You're responding to a point I wasn't making. I was talking about the space heater laser comparison. The comparison was a conservation of energy comparison. Let me say it again: The heat energy dissipated by a laser traveling through 5 miles of atmosphere is almost certainly greater than the heat energy generated by a space heater. Even if you adjust the power levels and exposure times, I don't see it. As for the point you DID make, that was brought up by a different poster and yes, I can see that. You're basically saying that the laser energy and energy loss relation is not linear.
Off-point. I already addressed that in a previous post.
From his post, that's my understanding as well. But this would mean that 'low-power' lasers are EXCEPTIONALLY efficient in the atmosphere. Given the coherence of the light frequency I can buy that.

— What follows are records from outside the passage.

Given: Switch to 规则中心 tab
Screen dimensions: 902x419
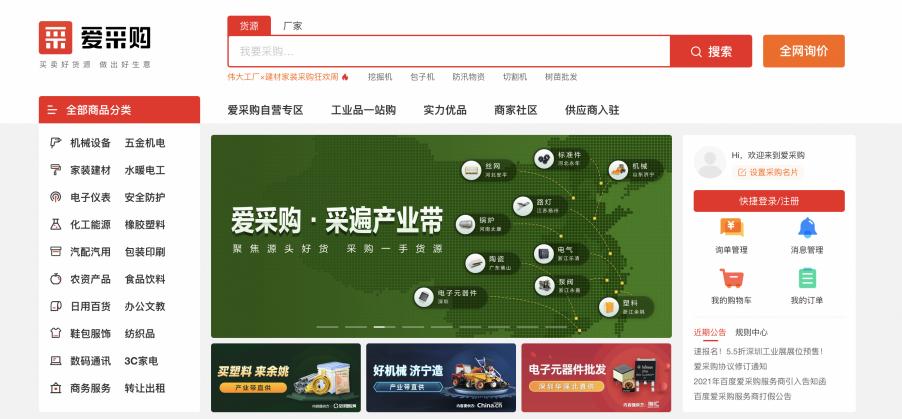Looking at the screenshot, I should click(751, 332).

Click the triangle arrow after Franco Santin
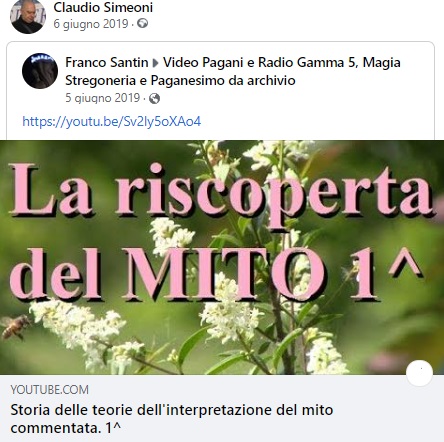tap(155, 63)
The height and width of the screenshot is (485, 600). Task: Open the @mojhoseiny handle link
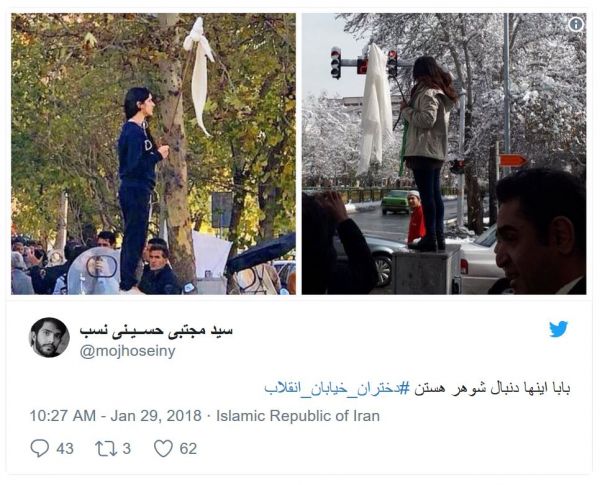[127, 351]
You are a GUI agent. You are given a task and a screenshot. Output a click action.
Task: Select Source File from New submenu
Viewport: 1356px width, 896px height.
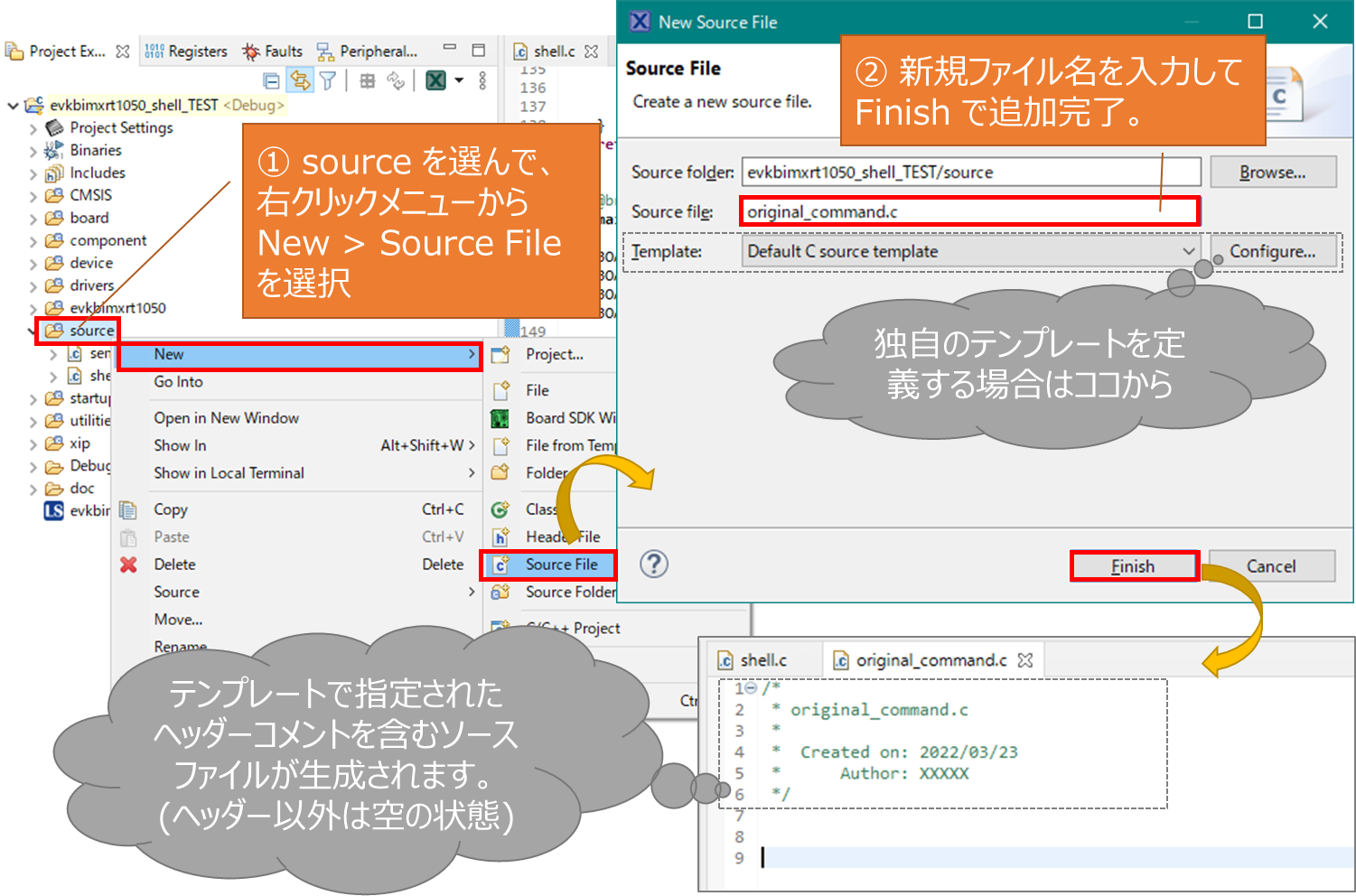point(561,565)
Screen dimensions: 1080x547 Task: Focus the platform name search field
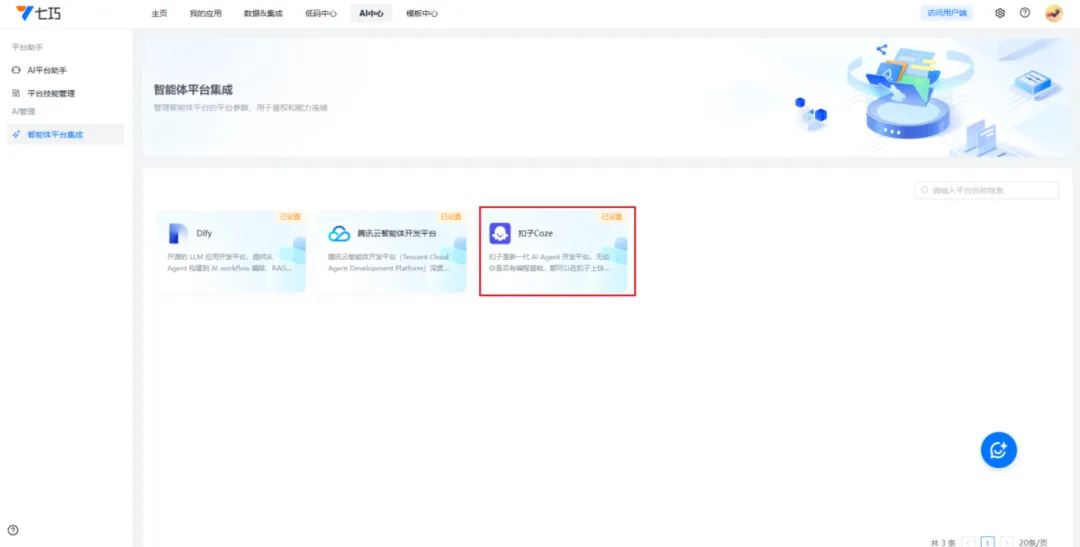pos(990,190)
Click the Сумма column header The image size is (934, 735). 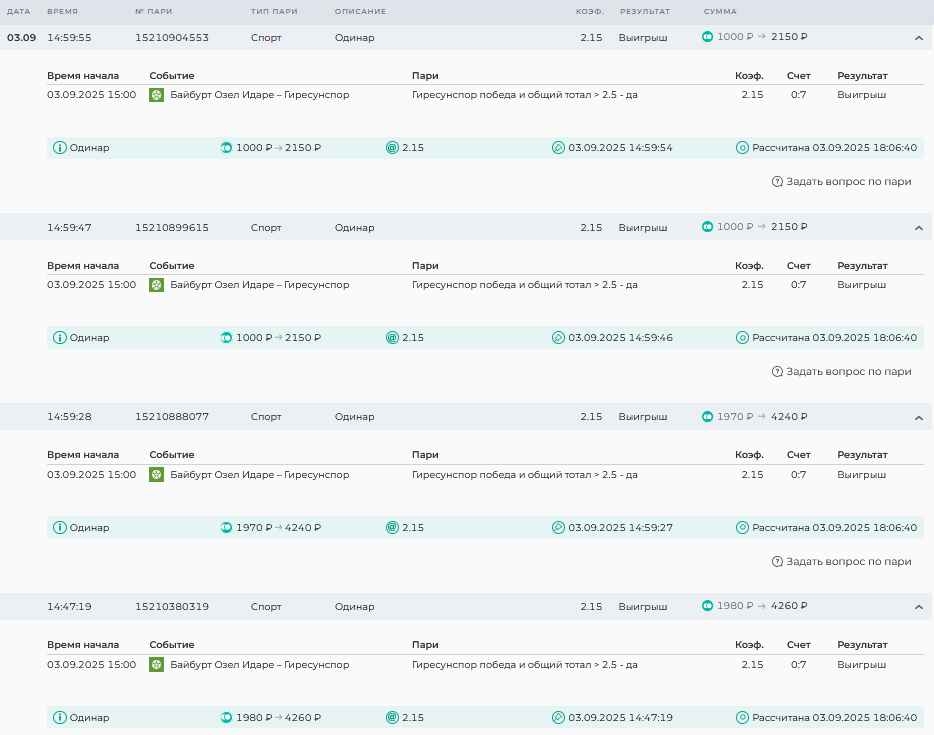coord(720,12)
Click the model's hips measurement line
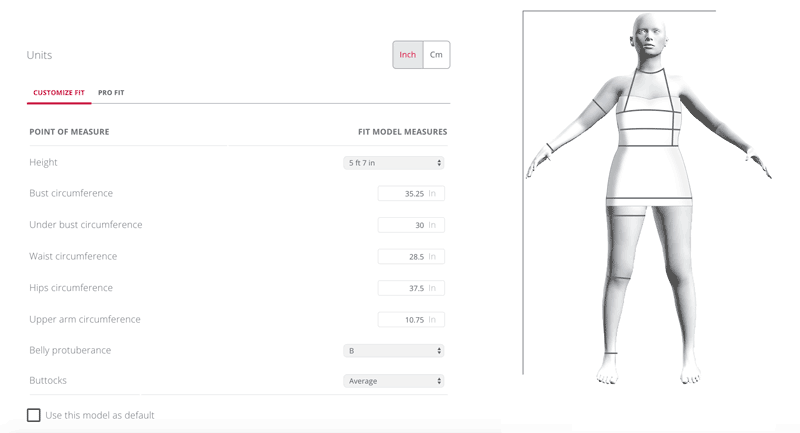Viewport: 800px width, 433px height. (x=649, y=198)
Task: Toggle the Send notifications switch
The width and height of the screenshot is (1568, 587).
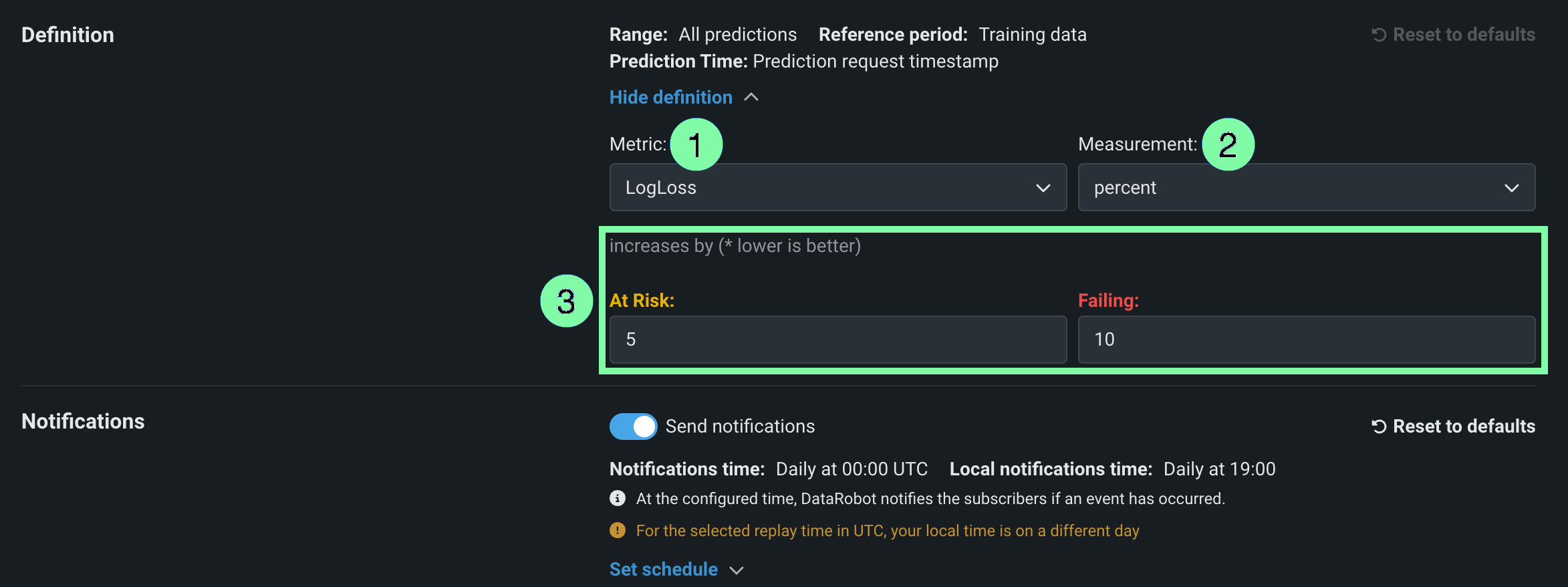Action: tap(633, 427)
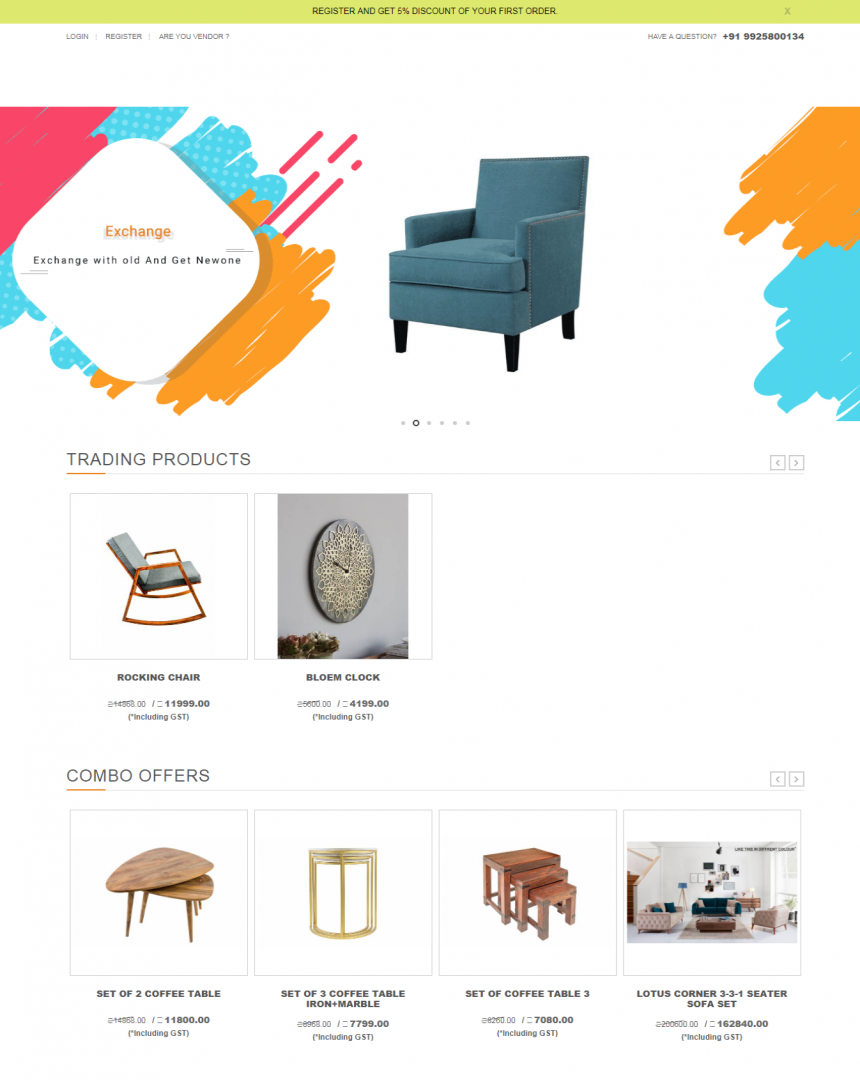
Task: Open the Set of Coffee Table 3 title
Action: click(527, 994)
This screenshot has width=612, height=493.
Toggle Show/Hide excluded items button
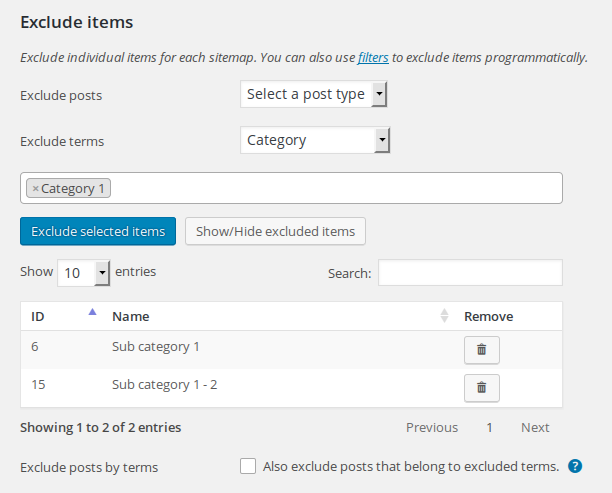coord(275,231)
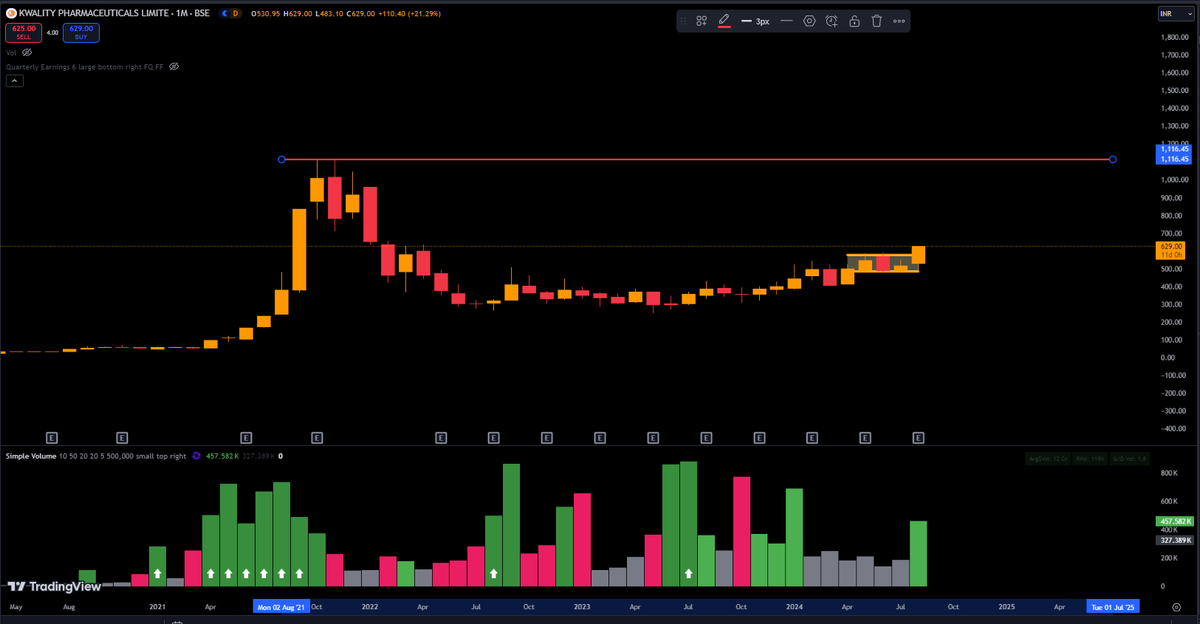Image resolution: width=1200 pixels, height=624 pixels.
Task: Click the create alert icon in toolbar
Action: pos(831,20)

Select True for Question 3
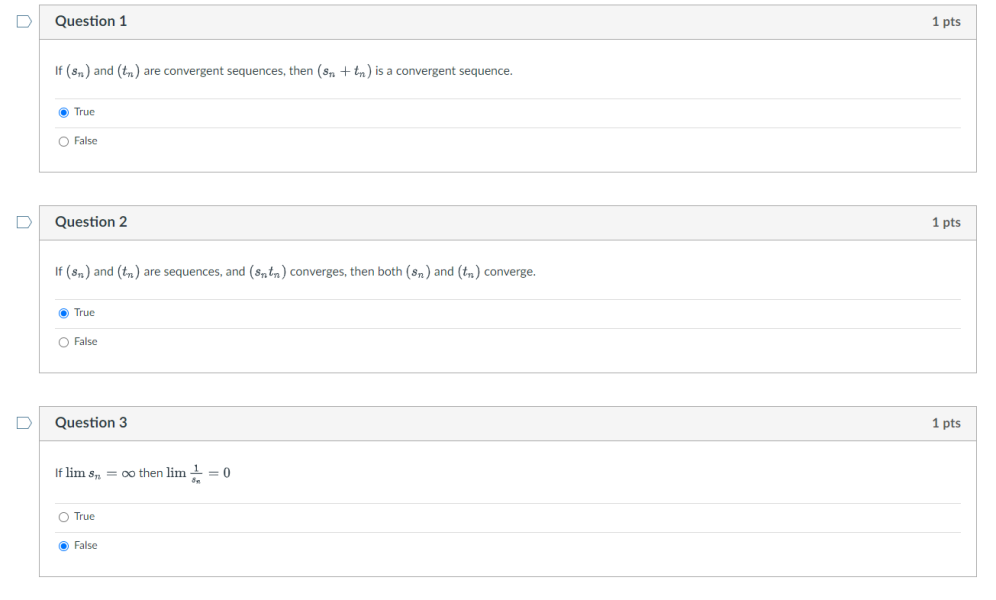tap(62, 516)
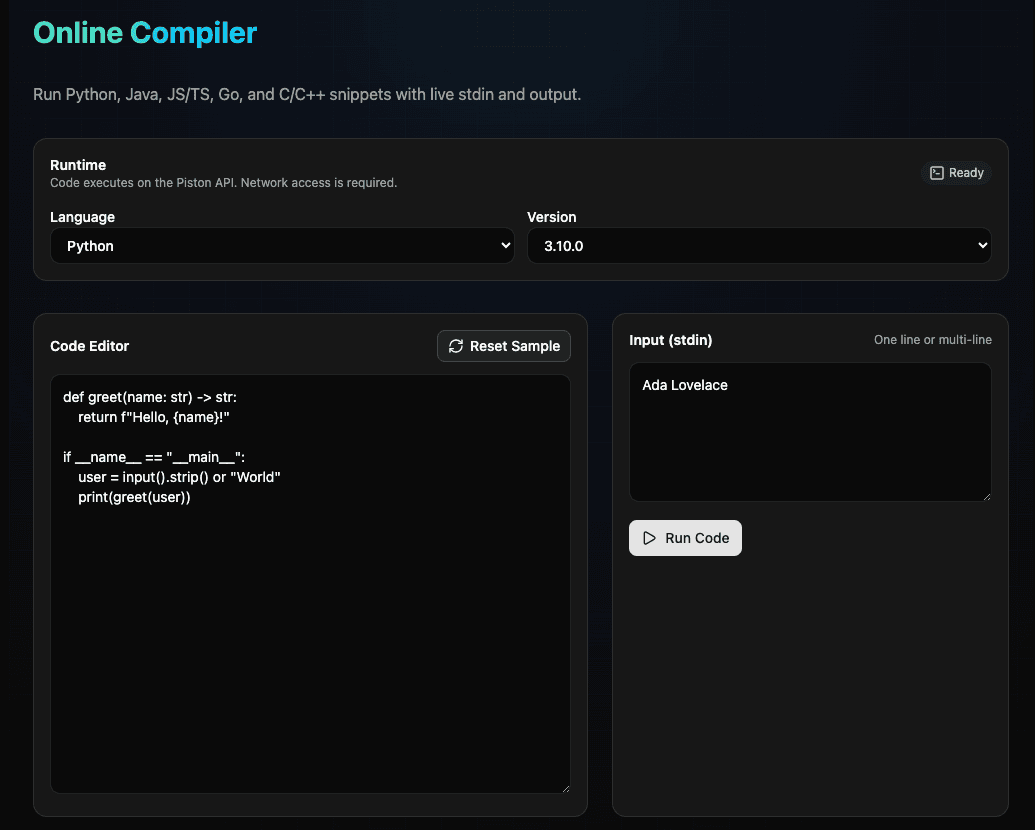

The thermal lensing aka blooming problem is likely a tractable problem using adaptive optics.
Or get'em in space where there is no atmosphere.
I was wondering the same thing. If it was green, it could have been an Argon Ion or a dye laser. If it was blue, it may have been a krypton. Red could be lots of stuff. Obviously, IR (CO2) are ruled out.
a bird of prey that can fire while cloaked?
That was only one of the SDI investigations. (IIRC, that worked).
The Air Force Airborne Laser uses a Chemical Oxygen Iodine Laser
Specs on the system:
Type : 6 COIL (Chemical Oxygen Iodine Laser) modules in series world's shortest wavelength, high-power chemical laser
Wavelength : 1.315 mm
Weight : 1.5 tons per module (6 modules on ABL)
Power : Megawatt class.
Range : several hundred km (when missiles emerge from above the clouds)
Aircraft : 747-400 commercial freighter
Altitude : 12,000 meters
Notice "Mega-Watt class" not 10^16 watts, only 10^6 Watts.
You may be right.
What?
Air doesnt ionize in the near IR until well into the gigawatt regime. I work at megawatt intensities in air all the time.
That level of energy is huge. You'd vaporize the pilot at those power levels...
No, it would make an annoying spark on his skin, like getting whacked with a rubber band (high peak power, not energy). Much lower levels than this will cause eye damage.
Argon Ion would do it as would doubled YAG (really nasty).
Obviously, IR (CO2) are ruled out.
I've actually experienced 1064 nm as a color, but this occurs at very dangerous retinal intensities where nonlinear processes start kicking in.